After locating the line that holds "You are a computer-use", copy that line and all that follow it word for word through the end of the data, with no pictures.

▼

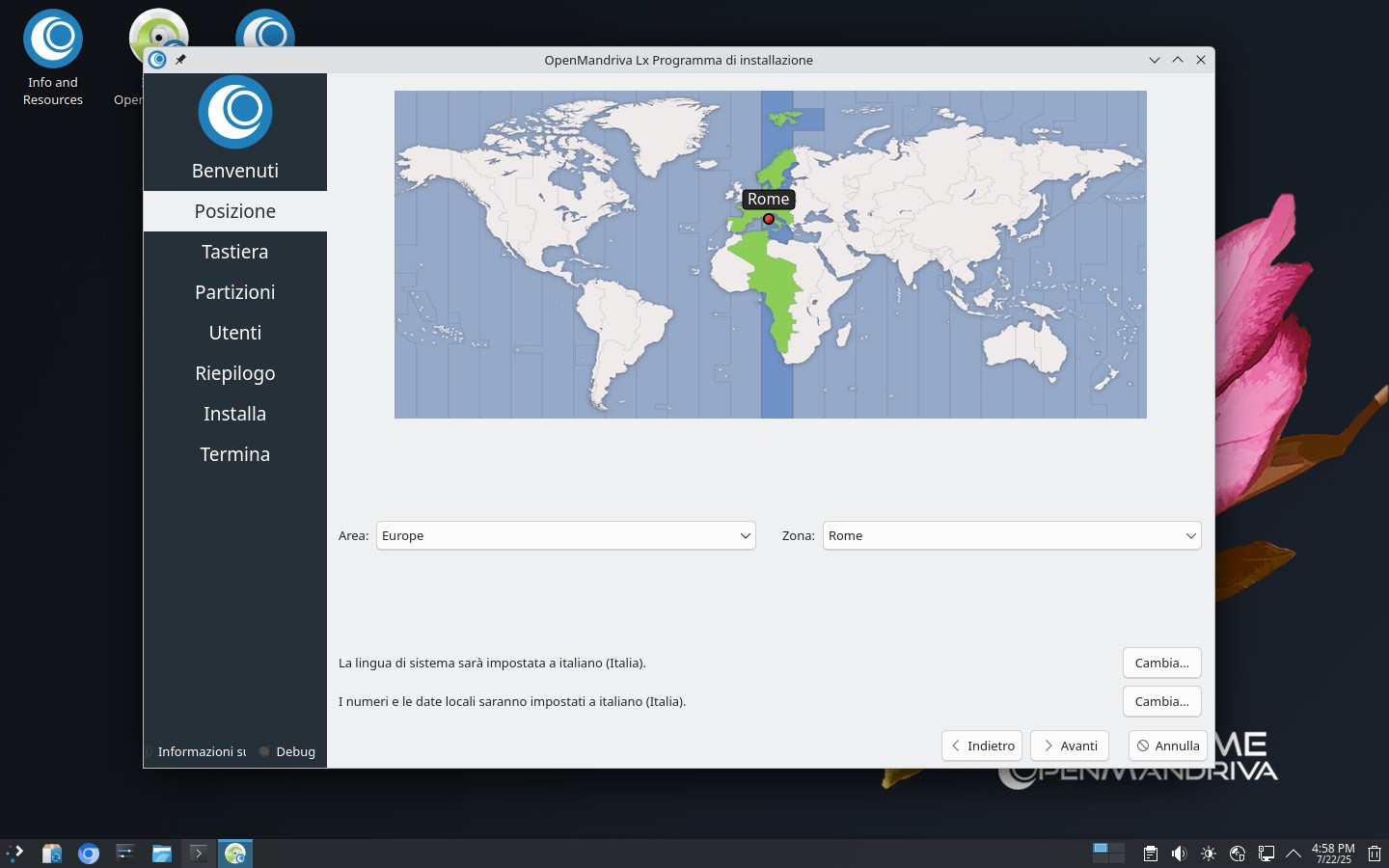Launch the file manager from the taskbar

tap(161, 854)
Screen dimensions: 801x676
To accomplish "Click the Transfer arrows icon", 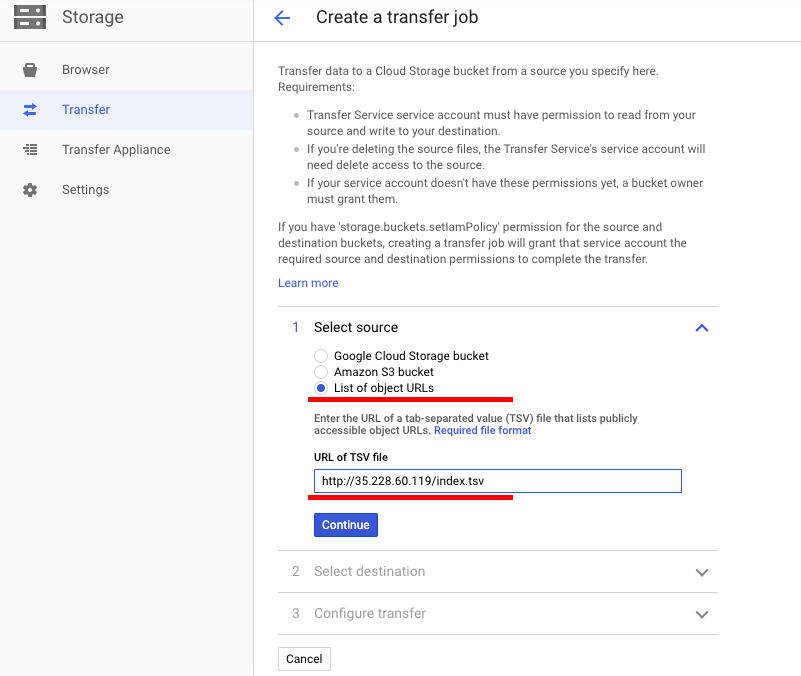I will (30, 110).
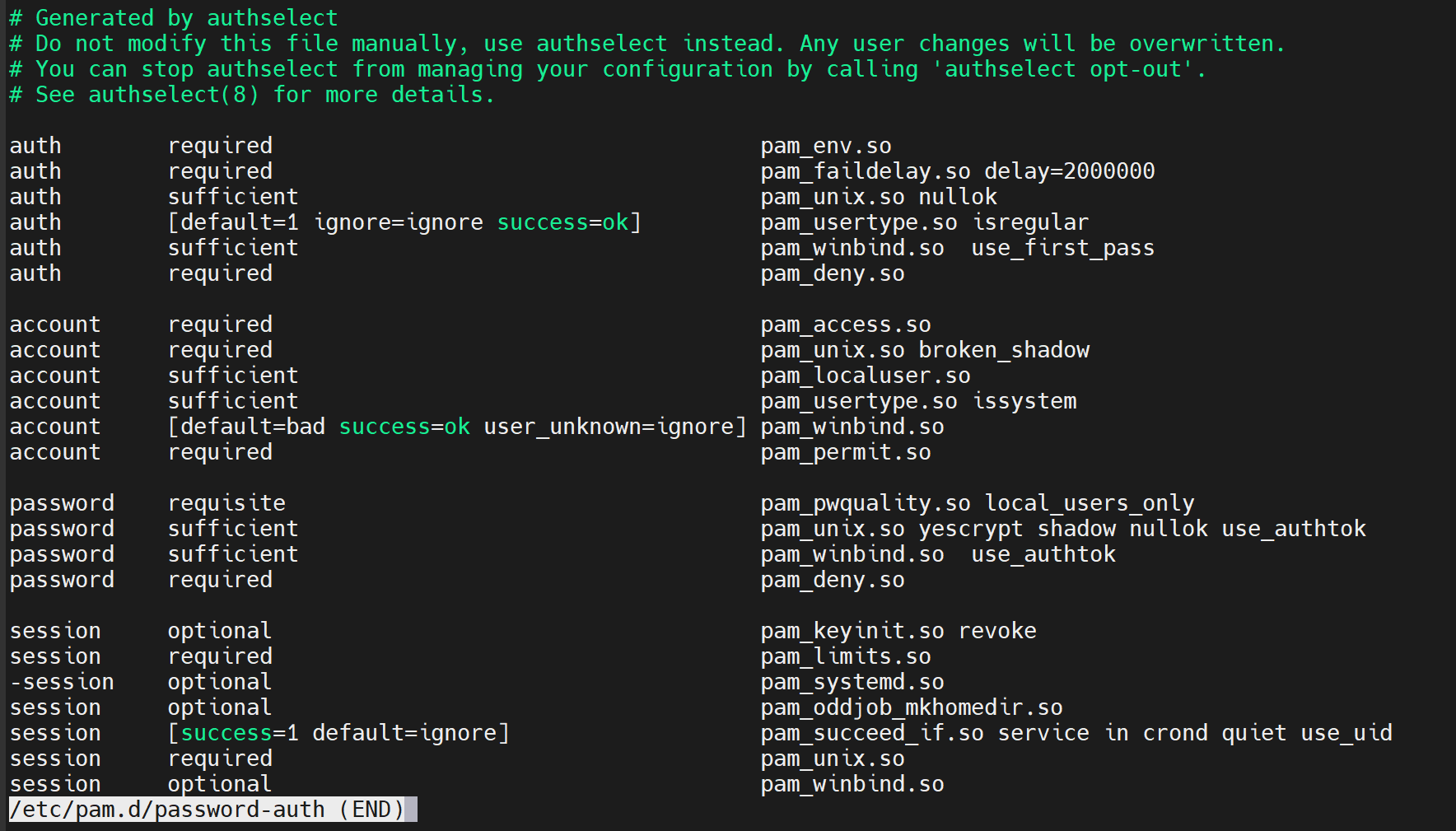Click the -session line type keyword
This screenshot has width=1456, height=831.
click(x=62, y=682)
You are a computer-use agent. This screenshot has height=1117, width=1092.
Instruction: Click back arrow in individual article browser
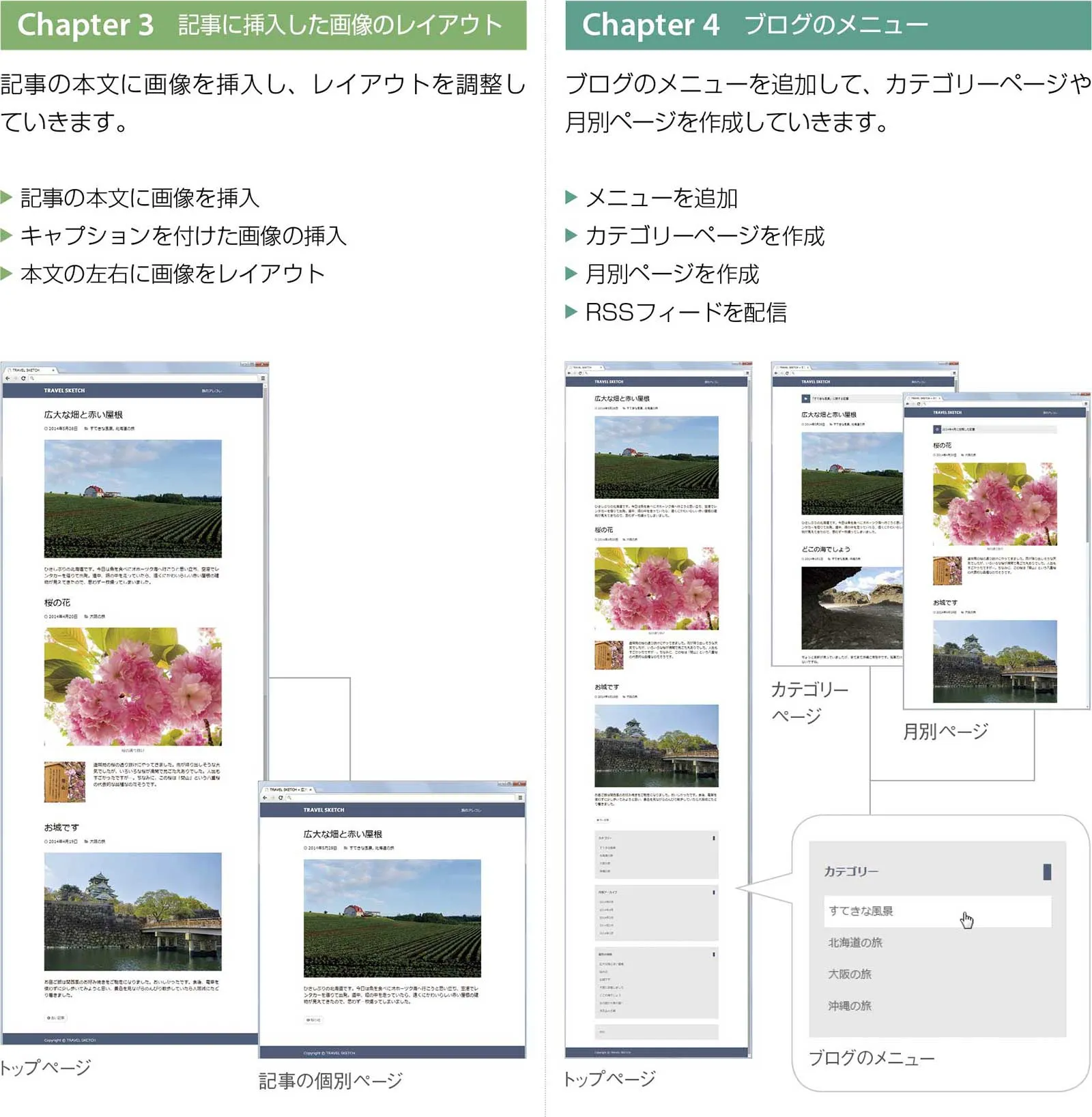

▲

● FINISHED TASK
You are a computer-use agent. This screenshot has height=1117, width=1092.
Instruction: Click back arrow in individual article browser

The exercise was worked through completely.